In this system-design, we will build a multi-component highly-distributed solution for monitoring, alerting, and dashboarding. These are critical services for maintaining high quality, highly available, fault-tolerant software. This solution will need to operate at a massive scale with potentially billions of requests per day. We will leverage a micro-service architecture to handle the very high volume and high availability requirements. For the metrics, we will separate areas of concern between data-collection, data-ingestion, data-processing, alerting, and dashboarding.

Requirements:

  1. support monitoring large scale service (e.g. billions of requests per day, 100m users per day, 10k+ servers)
  2. retain queryable data for 1 year
  3. support variety of metrics including counters, rates, timers, custom metrics, and labels/dimensions
  4. support for variety of metric granularities from 5 seconds to 1 day
  5. support for real-time alerting for on-call engineers via multiple channels
  6. support for custom dashboards and visualizations
  7. high availability and reliability to monitor and alert during outages
  8. queries for data within last 12 hours should return in less than 3 seconds (p99)
  9. queries for data beyond 12 hours should return in less than 15 seconds (p99)

High Level Design

Components:

  1. Data Collection - Agent to collect metrics from hosts
  2. Data Ingestion - Service to receive and enqueue metrics
  3. Data Processing and Persistence - Two services for storing and querying metrics; persistence layer
  4. Alerts - Service for alerting via multiple channels
  5. Dashboards - Service for dashboard visualizations

Architecture Diagram for Metrics, Alarms, Monitoring

Data Collection

Data collection entails the capture and emission of metrics from each client system. This is a client-side component requiring ultra low-latency writing of metrics, batching and aggregation of metric data, and emitting the data to our data ingestion service. For data durability, we will need to balance low-latency in-memory writes versus persisting data for data recovery.

Push vs Pull:

Sending the data from the client hosts to the data ingestion service can happen in one of two ways. Data can be pulled from each client by the collection service (e.g. Prometheus) or a client agent can push data from hosts to the collection service (e.g. CloudWatch, Datadog, New Relic, Graphite, Splunk). Both approaches are well adopted and there are some trade-offs to consider.

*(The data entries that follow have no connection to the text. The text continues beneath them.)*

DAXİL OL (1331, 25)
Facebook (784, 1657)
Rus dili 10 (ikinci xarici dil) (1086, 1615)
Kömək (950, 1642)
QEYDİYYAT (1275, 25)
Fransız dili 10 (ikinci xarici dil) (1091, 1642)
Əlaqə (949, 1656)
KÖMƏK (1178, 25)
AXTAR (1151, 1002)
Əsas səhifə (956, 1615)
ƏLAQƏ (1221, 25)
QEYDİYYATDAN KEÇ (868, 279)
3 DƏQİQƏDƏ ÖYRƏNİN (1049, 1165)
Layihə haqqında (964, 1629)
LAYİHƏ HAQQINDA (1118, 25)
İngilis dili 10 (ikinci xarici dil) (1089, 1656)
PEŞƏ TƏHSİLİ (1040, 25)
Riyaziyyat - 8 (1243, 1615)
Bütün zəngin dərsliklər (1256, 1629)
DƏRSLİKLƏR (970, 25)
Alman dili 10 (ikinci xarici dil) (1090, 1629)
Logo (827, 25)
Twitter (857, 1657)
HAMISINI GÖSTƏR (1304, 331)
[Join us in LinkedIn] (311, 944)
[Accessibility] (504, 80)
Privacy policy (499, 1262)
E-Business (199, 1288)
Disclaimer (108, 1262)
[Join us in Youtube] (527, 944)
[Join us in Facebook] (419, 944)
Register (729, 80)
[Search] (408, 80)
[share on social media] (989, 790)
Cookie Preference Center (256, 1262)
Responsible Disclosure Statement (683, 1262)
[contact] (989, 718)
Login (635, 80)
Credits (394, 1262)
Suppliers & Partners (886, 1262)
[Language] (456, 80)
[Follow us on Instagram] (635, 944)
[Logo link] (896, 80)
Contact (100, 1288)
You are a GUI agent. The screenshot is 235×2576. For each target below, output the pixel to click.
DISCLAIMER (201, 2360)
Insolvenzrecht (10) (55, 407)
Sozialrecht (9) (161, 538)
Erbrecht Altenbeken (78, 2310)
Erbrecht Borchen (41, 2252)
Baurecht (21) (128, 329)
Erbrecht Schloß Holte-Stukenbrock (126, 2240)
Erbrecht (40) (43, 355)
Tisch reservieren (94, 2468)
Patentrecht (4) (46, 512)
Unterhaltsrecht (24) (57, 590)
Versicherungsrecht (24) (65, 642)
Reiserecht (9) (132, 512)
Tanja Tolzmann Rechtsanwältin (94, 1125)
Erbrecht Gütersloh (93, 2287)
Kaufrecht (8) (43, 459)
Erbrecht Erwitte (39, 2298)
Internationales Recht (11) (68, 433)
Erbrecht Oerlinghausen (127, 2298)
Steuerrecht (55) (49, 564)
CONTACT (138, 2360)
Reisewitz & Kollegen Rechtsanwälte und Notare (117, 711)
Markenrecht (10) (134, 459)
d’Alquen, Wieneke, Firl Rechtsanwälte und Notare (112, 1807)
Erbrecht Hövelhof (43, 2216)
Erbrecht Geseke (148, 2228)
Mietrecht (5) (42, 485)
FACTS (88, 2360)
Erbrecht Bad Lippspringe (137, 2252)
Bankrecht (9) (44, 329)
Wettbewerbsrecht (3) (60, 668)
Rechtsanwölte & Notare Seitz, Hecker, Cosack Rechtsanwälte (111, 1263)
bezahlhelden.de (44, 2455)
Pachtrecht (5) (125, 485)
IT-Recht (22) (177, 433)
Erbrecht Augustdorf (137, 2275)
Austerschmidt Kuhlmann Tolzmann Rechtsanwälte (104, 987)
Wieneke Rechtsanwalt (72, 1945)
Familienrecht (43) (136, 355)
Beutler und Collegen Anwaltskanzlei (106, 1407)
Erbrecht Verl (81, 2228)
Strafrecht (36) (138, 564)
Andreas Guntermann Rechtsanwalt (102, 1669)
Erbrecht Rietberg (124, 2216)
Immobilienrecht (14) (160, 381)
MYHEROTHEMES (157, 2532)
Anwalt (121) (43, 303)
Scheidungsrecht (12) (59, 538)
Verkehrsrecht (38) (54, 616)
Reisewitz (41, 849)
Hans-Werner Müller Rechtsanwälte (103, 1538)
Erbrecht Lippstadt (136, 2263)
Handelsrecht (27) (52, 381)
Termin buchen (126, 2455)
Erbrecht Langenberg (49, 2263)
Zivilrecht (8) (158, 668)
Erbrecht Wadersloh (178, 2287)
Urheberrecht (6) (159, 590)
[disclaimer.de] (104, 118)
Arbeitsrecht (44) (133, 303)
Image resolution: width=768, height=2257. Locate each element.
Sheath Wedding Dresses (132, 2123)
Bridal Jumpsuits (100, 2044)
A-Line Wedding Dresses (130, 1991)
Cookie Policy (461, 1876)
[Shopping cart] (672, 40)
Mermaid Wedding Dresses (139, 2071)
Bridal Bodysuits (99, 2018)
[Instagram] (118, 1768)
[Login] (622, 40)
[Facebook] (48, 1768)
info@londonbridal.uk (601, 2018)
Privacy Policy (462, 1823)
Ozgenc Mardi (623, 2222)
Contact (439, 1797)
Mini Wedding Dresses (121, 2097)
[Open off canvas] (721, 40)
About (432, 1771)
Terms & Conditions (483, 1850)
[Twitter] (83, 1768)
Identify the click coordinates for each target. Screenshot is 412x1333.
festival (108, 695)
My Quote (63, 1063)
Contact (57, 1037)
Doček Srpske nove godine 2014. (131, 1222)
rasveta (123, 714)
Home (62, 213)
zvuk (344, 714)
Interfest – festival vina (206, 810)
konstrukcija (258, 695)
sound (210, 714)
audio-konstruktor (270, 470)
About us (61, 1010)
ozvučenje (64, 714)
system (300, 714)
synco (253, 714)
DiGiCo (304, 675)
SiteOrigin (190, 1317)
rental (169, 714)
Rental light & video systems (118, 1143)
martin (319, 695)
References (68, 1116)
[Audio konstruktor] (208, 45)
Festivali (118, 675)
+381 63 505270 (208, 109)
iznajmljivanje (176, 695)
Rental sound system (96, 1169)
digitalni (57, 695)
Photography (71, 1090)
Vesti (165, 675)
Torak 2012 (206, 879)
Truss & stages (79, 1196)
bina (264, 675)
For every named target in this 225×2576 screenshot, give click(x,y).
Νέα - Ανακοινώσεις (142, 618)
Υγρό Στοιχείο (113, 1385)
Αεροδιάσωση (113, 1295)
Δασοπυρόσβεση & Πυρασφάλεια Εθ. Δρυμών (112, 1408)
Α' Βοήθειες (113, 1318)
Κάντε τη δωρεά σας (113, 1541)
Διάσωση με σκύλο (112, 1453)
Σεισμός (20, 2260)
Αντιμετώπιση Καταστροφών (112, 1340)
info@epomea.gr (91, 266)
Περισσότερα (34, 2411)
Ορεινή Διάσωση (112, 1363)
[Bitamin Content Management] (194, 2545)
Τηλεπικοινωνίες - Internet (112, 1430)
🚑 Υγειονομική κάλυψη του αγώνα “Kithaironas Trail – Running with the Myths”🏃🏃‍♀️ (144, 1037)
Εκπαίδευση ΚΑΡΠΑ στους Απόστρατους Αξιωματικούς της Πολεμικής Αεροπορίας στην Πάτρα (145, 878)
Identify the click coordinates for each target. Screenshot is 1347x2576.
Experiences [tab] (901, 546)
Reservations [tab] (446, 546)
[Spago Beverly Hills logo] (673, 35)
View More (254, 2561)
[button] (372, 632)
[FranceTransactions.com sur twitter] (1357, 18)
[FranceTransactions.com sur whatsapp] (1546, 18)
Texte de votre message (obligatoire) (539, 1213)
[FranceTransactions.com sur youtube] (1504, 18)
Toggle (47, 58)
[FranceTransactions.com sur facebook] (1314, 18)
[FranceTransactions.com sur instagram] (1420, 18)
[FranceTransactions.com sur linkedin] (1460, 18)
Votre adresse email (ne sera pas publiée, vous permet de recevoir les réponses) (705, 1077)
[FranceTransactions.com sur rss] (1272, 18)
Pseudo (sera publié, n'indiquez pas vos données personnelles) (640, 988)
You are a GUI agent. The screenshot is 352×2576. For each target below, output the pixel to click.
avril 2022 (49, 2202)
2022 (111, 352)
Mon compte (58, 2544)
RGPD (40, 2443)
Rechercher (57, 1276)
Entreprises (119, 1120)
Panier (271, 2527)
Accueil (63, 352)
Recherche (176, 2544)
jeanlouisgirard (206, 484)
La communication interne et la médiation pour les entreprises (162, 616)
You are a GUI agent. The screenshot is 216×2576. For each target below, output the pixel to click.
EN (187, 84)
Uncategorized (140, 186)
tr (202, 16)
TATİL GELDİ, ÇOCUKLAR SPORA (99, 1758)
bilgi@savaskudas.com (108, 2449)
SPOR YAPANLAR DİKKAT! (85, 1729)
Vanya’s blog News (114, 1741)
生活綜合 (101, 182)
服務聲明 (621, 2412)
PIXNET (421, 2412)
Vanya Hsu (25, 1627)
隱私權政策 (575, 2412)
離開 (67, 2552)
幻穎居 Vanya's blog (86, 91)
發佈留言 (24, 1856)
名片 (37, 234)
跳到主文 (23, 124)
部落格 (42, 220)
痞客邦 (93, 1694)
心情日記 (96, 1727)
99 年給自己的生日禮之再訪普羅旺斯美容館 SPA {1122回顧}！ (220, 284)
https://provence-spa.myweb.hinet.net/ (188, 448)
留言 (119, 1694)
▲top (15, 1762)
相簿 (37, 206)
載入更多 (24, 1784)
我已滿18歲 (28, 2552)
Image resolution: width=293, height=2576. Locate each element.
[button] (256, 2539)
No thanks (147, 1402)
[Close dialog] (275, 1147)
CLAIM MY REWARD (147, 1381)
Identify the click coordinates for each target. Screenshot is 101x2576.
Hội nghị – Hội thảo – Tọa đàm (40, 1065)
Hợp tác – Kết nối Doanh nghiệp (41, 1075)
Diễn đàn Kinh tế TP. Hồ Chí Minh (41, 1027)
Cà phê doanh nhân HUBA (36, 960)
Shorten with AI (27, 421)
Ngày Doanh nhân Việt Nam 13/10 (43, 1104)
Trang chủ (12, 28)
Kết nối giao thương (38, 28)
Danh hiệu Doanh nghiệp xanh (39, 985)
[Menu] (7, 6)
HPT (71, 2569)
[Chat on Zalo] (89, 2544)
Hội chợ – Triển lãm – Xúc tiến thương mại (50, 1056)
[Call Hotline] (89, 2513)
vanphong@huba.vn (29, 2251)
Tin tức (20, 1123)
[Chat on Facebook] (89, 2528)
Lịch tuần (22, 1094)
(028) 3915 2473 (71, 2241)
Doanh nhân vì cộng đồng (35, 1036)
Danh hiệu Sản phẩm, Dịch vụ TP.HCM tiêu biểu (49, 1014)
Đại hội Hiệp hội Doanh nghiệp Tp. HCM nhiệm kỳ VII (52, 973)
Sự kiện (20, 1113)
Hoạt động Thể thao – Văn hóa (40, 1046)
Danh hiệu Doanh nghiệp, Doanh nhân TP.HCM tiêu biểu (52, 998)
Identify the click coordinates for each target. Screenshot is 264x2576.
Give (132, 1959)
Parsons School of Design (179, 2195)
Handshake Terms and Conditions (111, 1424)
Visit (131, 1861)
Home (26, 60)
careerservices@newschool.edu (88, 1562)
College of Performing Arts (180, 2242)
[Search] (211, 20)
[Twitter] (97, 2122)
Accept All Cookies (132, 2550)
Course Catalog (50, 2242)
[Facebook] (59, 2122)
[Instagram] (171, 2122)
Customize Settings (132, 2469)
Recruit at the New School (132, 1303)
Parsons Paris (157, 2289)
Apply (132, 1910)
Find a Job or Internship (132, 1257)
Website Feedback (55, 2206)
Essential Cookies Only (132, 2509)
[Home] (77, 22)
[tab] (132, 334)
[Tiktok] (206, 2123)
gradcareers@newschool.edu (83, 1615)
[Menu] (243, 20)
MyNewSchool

Pulling the data requires the ingestion service to maintain a registry of all the client hosts to periodically poll for data. At the scale we are operating at this would require a fleet of servers to horizontally scale polling clients. Each ingestion server would serve a separate group of clients partitioned using a hash function to designate server-to-client mappings. A consistent hashing function would be used to minimize remapping servers-to-clients as additional clients are added and removed over time. Each client host then would expose a standardized endpoint which the ingestion service would poll. This provides the benefit of built-in upness monitoring of client services. A downside of this approach is it requires ingress network access to all hosts from the ingestion service which may be problematic depending on the network topology. It also may not be optimal for short-lived jobs which may not get registered and polled quickly enough, though there are options to workaround this. For low-traffic clients, polling may result in unnecessary additional network traffic (typically TCP) too.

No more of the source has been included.